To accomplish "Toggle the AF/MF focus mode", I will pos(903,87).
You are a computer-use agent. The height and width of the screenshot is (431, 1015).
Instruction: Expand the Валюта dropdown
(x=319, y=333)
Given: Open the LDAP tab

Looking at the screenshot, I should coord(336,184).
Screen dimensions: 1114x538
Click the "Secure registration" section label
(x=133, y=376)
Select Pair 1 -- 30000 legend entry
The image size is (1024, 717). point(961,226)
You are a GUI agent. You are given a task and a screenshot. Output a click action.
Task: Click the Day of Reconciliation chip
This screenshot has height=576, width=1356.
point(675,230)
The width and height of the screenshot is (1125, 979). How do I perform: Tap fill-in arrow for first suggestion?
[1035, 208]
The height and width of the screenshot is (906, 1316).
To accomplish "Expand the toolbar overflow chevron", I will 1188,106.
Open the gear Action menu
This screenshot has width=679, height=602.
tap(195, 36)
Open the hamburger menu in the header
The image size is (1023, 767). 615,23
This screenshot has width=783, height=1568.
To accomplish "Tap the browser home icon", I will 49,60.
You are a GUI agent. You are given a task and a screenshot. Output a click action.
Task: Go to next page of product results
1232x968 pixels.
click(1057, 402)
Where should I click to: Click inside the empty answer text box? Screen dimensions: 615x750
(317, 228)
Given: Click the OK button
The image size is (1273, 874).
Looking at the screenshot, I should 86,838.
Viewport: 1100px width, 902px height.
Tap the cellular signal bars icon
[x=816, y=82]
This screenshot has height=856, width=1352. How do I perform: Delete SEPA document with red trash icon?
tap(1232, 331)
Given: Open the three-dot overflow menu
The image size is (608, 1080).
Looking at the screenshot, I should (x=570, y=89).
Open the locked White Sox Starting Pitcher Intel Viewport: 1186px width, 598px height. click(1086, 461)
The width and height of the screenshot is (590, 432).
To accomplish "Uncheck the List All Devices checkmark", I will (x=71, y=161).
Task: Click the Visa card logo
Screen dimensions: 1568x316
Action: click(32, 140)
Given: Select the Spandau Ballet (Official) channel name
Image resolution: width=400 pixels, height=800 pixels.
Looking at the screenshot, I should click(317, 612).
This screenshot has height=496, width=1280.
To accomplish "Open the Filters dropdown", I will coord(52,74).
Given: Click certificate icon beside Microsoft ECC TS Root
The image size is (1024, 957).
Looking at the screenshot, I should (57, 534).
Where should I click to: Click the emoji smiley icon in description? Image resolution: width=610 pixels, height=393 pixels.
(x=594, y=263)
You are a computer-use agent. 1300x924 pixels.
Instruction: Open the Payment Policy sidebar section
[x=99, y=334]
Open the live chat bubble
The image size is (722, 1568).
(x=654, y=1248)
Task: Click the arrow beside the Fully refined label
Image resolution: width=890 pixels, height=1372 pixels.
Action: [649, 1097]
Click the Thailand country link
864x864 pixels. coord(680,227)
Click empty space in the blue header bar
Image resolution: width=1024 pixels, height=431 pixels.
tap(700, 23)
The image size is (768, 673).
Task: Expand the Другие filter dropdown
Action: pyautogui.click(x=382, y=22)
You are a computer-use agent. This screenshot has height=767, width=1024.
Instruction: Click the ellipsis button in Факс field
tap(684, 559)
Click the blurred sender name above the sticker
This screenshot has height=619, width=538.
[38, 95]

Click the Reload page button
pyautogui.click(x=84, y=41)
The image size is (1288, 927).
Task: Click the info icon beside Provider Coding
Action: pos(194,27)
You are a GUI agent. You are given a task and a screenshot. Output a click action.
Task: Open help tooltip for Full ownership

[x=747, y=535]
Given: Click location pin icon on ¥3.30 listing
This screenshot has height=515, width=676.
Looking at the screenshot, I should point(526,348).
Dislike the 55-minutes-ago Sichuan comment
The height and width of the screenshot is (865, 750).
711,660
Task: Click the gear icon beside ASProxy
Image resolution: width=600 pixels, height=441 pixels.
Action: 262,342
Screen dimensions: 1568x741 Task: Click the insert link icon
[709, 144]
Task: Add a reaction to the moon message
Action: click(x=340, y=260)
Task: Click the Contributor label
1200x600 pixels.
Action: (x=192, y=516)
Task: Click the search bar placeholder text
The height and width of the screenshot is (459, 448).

+===+

• **What needs to be done**
Return a copy of each line in the entries that carries the string "overflow".

• **Response area**
To accomplish "Expand the toolbar overflow chevron", I will 1188,106.
Given: Open the three-dot overflow menu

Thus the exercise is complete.